As we pack our boxes to the brim, say goodbye to our beloved Fidos and Milos and strategize how in the world to fit three carloads of belongings into a 11 x 13 space, we can mask a sense of anxiety under blankets of excitement and adrenaline. Underneath all of the excitement, there is a fear of the unknown. High school and all the comforts of familiarity are long gone; it is a new world with new people and new adventures. You may sit on your bed and wonder how this day came so fast. Not too long ago, we were all once freshmen in high school, starry-eyed with high expectations. Then slowly but surely, junior year creeped around and the reality of our impending adulthood began to take hold along with the constant reminders about keeping up a good GPA and making a great score on the SAT. And now the big day is here. It seems that it has taken forever to arrive, yet at the same time, arrived at the speed of light.

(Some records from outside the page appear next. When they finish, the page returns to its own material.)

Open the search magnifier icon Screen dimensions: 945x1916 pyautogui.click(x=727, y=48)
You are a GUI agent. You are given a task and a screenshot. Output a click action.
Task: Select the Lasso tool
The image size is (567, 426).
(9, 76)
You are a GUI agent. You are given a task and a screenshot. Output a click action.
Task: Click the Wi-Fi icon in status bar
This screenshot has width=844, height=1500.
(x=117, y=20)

You’ve hung up the lights and pictures in your room and everything is tucked away neatly. Your parents give you one last hug and you watch them drive away, your shirt damp with your mom’s tears. Then reality hits and guess what? It’s okay to be scared. It’s okay to feel a twinge of anxiety at having to make new friends and take hard classes. It’s okay to realize that you have no idea what you want to do in life. It’s okay to go back to your room and cry.
What many of us newbies to the college world don’t realize is that college is so much more than awesome parties, going to class and making memories. Even more importantly, it’s about discovering who you truly are inside. Many of us may not realize it but you are more prone to learn about yourself when you are placed in a different environment. And while you may discover that you completely annihilate any piece of clothing you throw into a washing machine, I hope that you discover so much more than that. In college, there are so many passion-discovering activities that you can participate in. At my university, we even have a circus arts performance elective. You may discover that volunteering at daycares while juggling bananas is your favorite way to give back to the community. I suppose that leads to something even more rewarding that you may discover in college; how to serve and put others first.

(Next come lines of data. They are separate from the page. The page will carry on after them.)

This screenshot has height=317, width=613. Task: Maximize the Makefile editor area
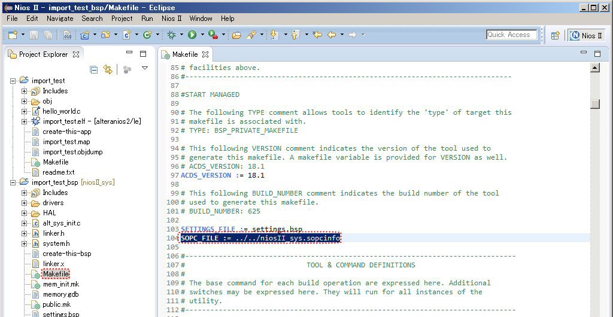[x=597, y=53]

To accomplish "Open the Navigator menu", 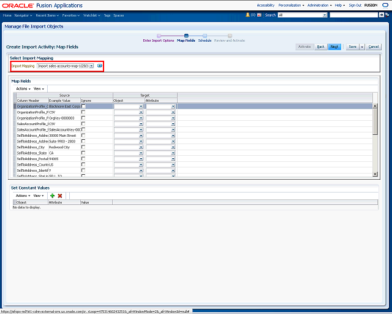I will tap(23, 15).
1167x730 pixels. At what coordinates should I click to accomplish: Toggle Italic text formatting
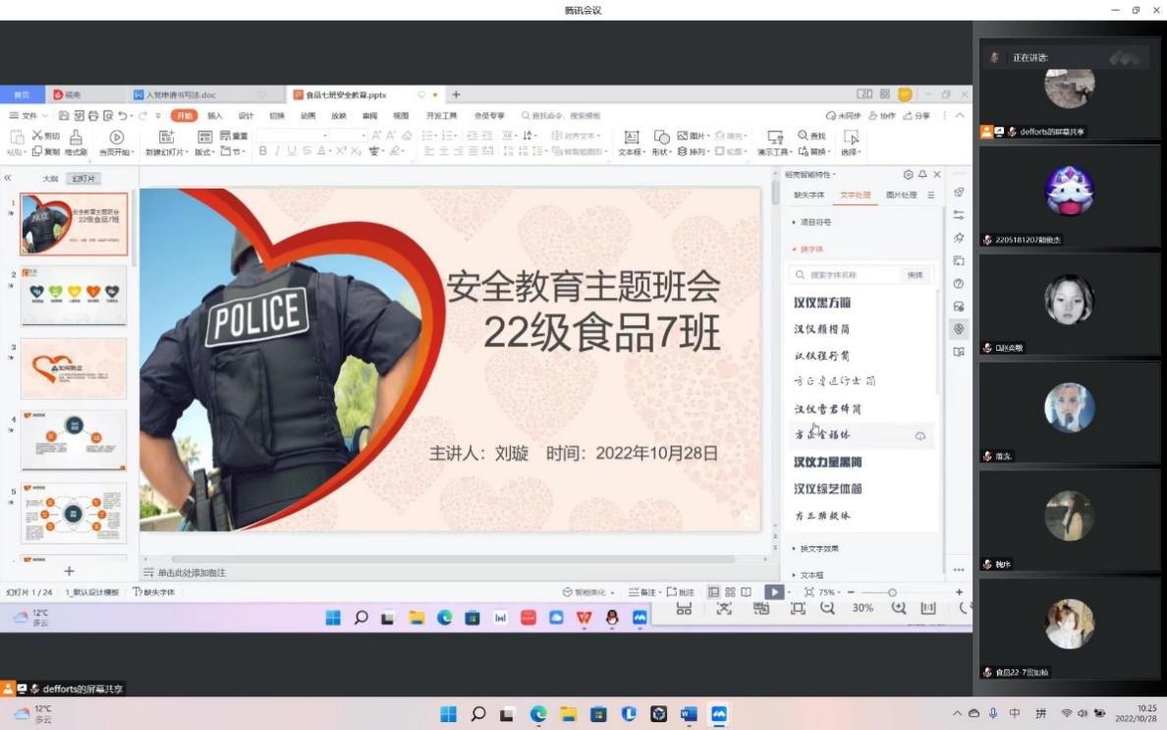[278, 151]

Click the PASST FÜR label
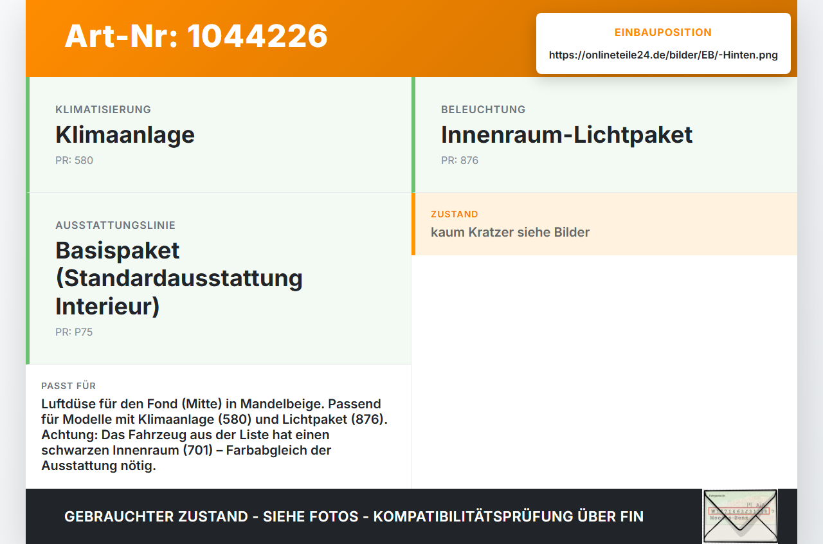[69, 386]

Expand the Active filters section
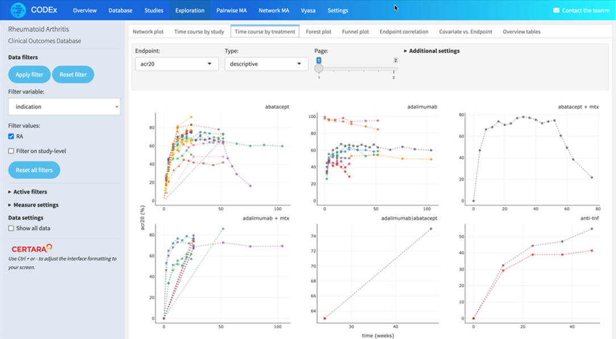pos(27,192)
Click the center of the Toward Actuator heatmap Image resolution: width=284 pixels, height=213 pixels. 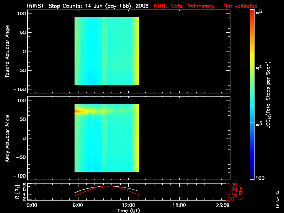point(107,51)
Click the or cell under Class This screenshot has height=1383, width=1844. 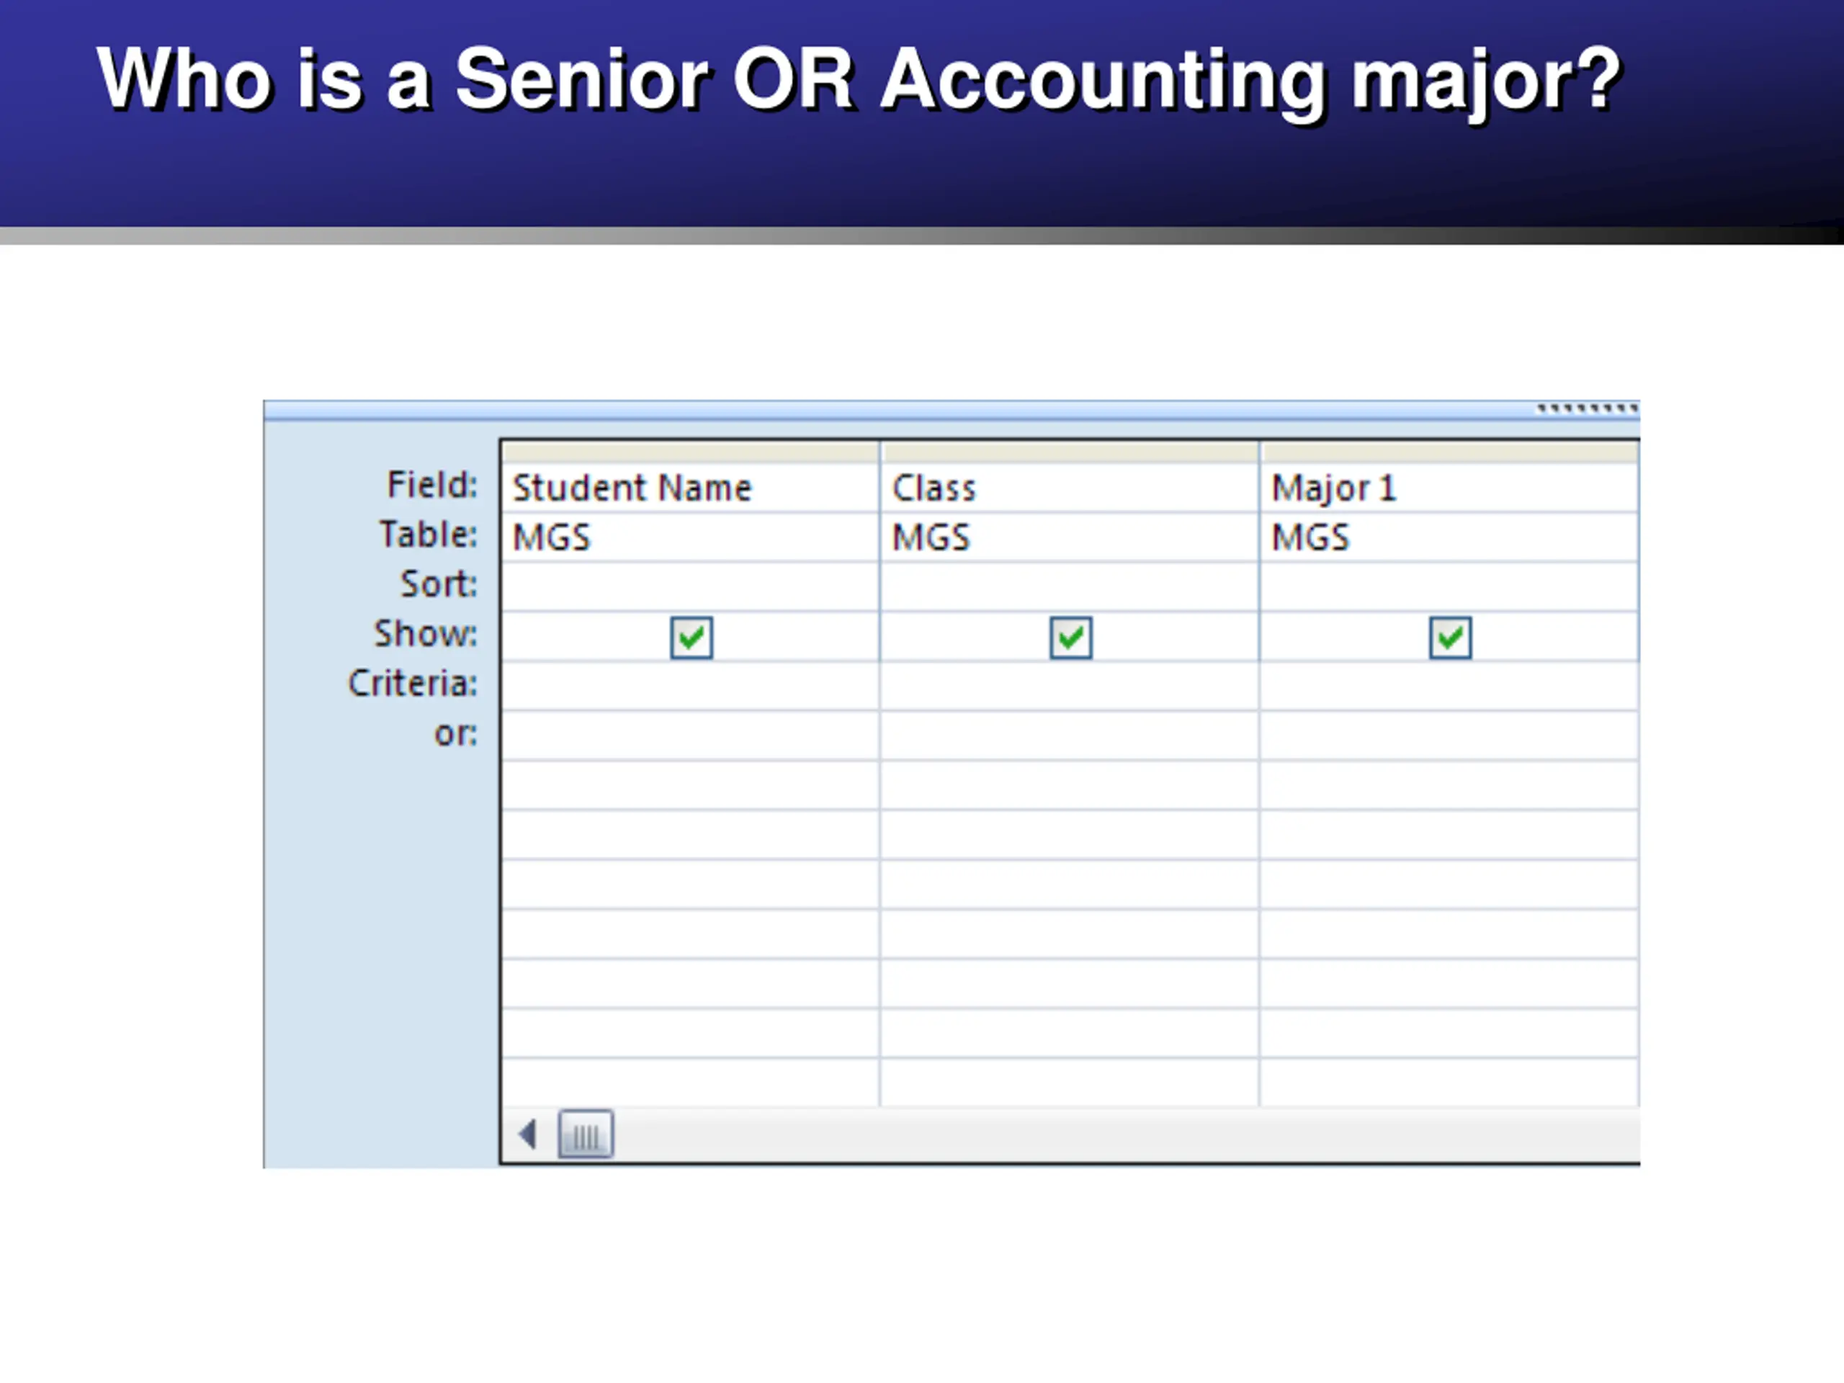pos(1069,735)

Because I attend a Christian university, service and leadership are enforced because as Christians, charity and putting others first is a prime foundation of our religion. But you don’t have to attend a Christian university to learn how to put others first. As a college student, juggling the course load, social life and sleep may lead one to develop a sense of isolation from all the brokenness and disheartening events of the world. Yet in college, we should not only learn about ourselves but learn about those in the world around us. Participate in community service projects, or if your university lacks such programs, create one yourself. If you go to a Christian school or regularly attend a church, go on a mission trip. Immerse yourself in the world and the people that live in it. Trust me, with one service project, the world will seem a lot more complicated, a lot more diverse and a lot less dense. Serving others will not only change your life but lead you to discover personality traits that you may have not been aware of.
While college leads you to discover yourself, it will only give you these experiences if you grasp them. Unlike your old school, everything college has to offer (except classes of course) is optional. If you let fear overcome you and shy away from all of the opportunities that college provides, you may find that your college experience is dull, two-dimensional and utterly depressing. While few of us may feel like actual adults, college is a “preview” for adulthood. Life and all of its respective opportunities will transform into what you make it to be.
The most important thing to remember however, is that we are all new to this together. The new experiences, fears and opportunities that college affords are equally overwhelming to all of us. However, college can be a lot less scary with a warm smile and a friendly face. Why not invite your dorm neighbors to breakfast or the person that sits behind you in English class to lunch? Why not join an intramural sport or a drama club? Why not present your poetry to a poetry slam group or join an art class? Life is full of “why nots” and “what ifs;" however, the question is not “Why not?” or “What if? The real question is “What will you do about it/with it?” College, like life, is so full of life changing opportunities that no one can afford to miss.
So, Class of 2020 (which I am a proud member of), let us all be scared, serve others and grow together. Let us blossom into a generation of adults who not only care about our success and our personal life but also the lives and success of those around the world, specifically those less fortunate than us. Let us walk with grace and humility, as we discover ourselves and the world around us. Class of 2020, I challenge you: let us make the world great again with our actions, speech and futures.